"""

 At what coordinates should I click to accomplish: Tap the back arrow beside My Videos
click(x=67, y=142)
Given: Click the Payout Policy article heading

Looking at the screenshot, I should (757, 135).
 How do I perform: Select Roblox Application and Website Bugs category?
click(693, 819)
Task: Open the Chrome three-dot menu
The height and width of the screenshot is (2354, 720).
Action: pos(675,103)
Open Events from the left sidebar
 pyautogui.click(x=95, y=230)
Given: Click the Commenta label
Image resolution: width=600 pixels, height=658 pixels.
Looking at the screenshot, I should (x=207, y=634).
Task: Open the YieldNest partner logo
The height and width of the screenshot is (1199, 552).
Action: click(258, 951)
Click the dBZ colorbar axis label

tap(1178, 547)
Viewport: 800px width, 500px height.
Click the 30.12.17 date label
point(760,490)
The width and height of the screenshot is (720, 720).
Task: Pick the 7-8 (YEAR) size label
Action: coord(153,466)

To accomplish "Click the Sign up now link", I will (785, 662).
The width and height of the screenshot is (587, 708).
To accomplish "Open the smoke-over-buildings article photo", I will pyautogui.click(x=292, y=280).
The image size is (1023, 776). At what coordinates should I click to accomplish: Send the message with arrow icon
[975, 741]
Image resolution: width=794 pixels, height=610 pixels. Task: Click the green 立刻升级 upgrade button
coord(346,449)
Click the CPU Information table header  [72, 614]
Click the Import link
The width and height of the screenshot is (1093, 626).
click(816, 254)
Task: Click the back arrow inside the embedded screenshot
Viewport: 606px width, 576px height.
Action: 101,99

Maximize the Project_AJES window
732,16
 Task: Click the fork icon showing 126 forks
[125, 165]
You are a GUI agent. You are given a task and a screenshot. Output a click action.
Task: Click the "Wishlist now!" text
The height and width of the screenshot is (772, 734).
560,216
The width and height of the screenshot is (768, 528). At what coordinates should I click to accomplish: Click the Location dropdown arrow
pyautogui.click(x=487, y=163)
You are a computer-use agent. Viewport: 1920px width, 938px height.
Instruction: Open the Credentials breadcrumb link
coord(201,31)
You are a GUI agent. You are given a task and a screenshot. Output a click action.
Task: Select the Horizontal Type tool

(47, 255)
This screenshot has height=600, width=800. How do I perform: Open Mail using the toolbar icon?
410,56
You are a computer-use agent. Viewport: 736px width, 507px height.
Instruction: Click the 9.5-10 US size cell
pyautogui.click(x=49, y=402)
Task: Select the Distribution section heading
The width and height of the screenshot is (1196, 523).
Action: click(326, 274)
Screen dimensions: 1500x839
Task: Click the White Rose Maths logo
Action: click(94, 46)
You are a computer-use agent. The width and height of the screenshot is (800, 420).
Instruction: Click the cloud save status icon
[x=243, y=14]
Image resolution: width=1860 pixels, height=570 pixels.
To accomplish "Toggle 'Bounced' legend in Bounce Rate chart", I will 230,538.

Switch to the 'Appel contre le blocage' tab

"""

Exercise aim: Each line above where the word "computer" occurs should be copied out.

Task result:
You are a computer-use agent. Viewport: 1920px width, 938px height.
You are a computer-use agent. Viewport: 736px width, 507px height.
You are a computer-use agent. The width and height of the screenshot is (800, 420).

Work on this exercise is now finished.